Task item - Pick out each line of the records in which the word "will" appears.

Recorded data -

Segment Open

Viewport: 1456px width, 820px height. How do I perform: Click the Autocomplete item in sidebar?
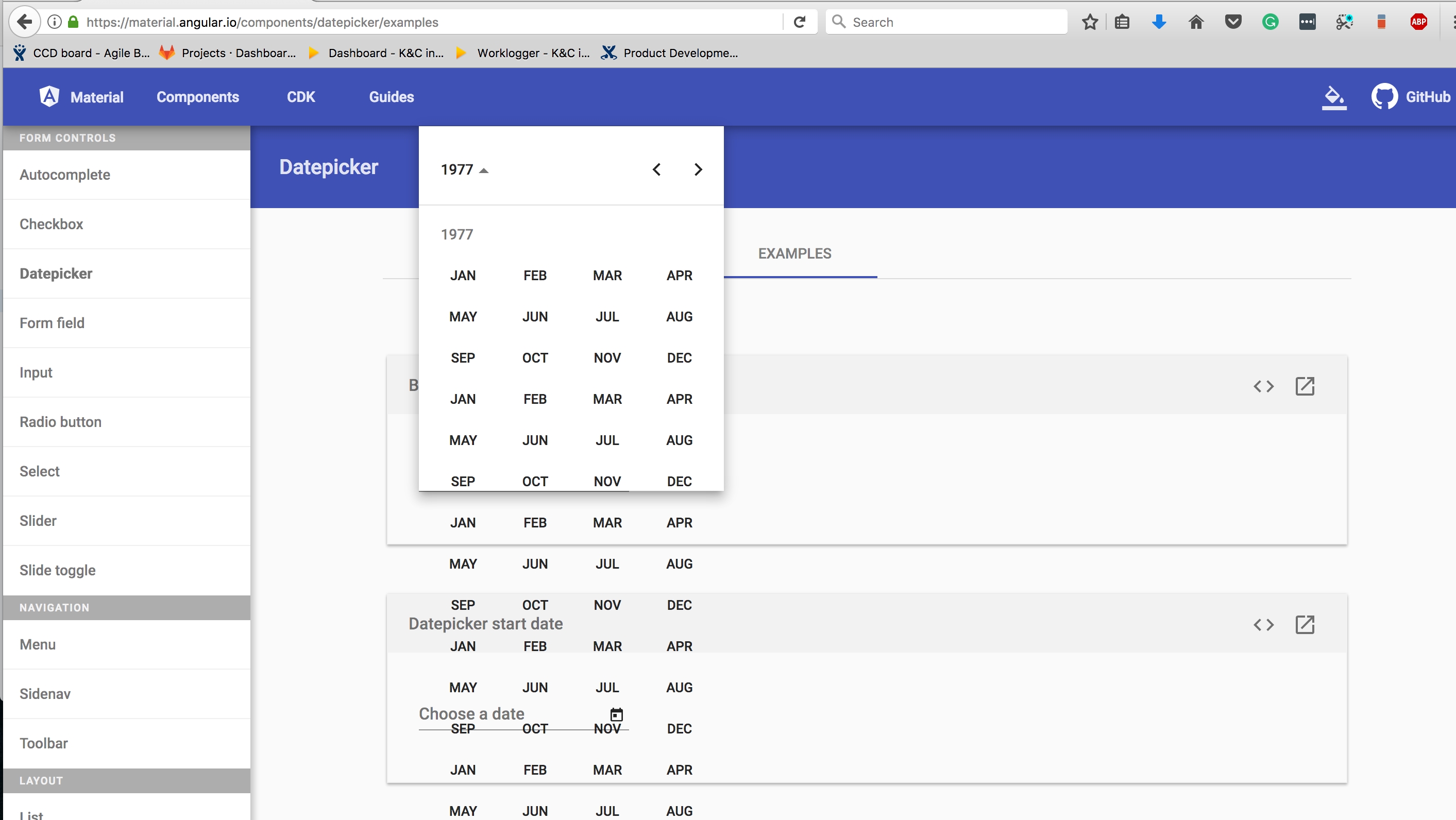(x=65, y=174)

Segment Closed
Segment Open

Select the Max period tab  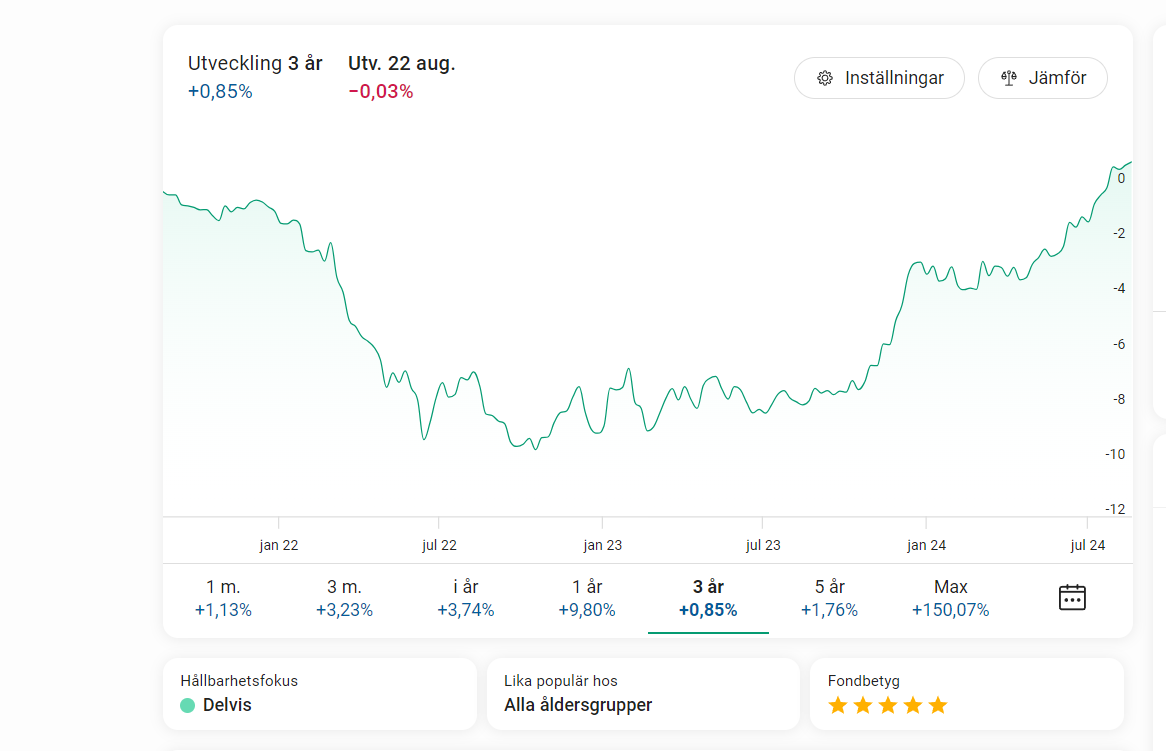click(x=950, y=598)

Segment Closed
Segment Open

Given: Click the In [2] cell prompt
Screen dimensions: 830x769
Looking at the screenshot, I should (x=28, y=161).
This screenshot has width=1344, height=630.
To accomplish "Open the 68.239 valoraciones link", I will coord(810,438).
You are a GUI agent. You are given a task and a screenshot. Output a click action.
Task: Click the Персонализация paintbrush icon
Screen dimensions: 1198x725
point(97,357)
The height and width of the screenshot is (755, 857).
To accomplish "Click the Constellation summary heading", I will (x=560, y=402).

Segment Closed

Output of the exercise -
To accomplish "Open the 68.239 valoraciones link", I will coord(810,438).
To accomplish "Click the Constellation summary heading", I will (x=560, y=402).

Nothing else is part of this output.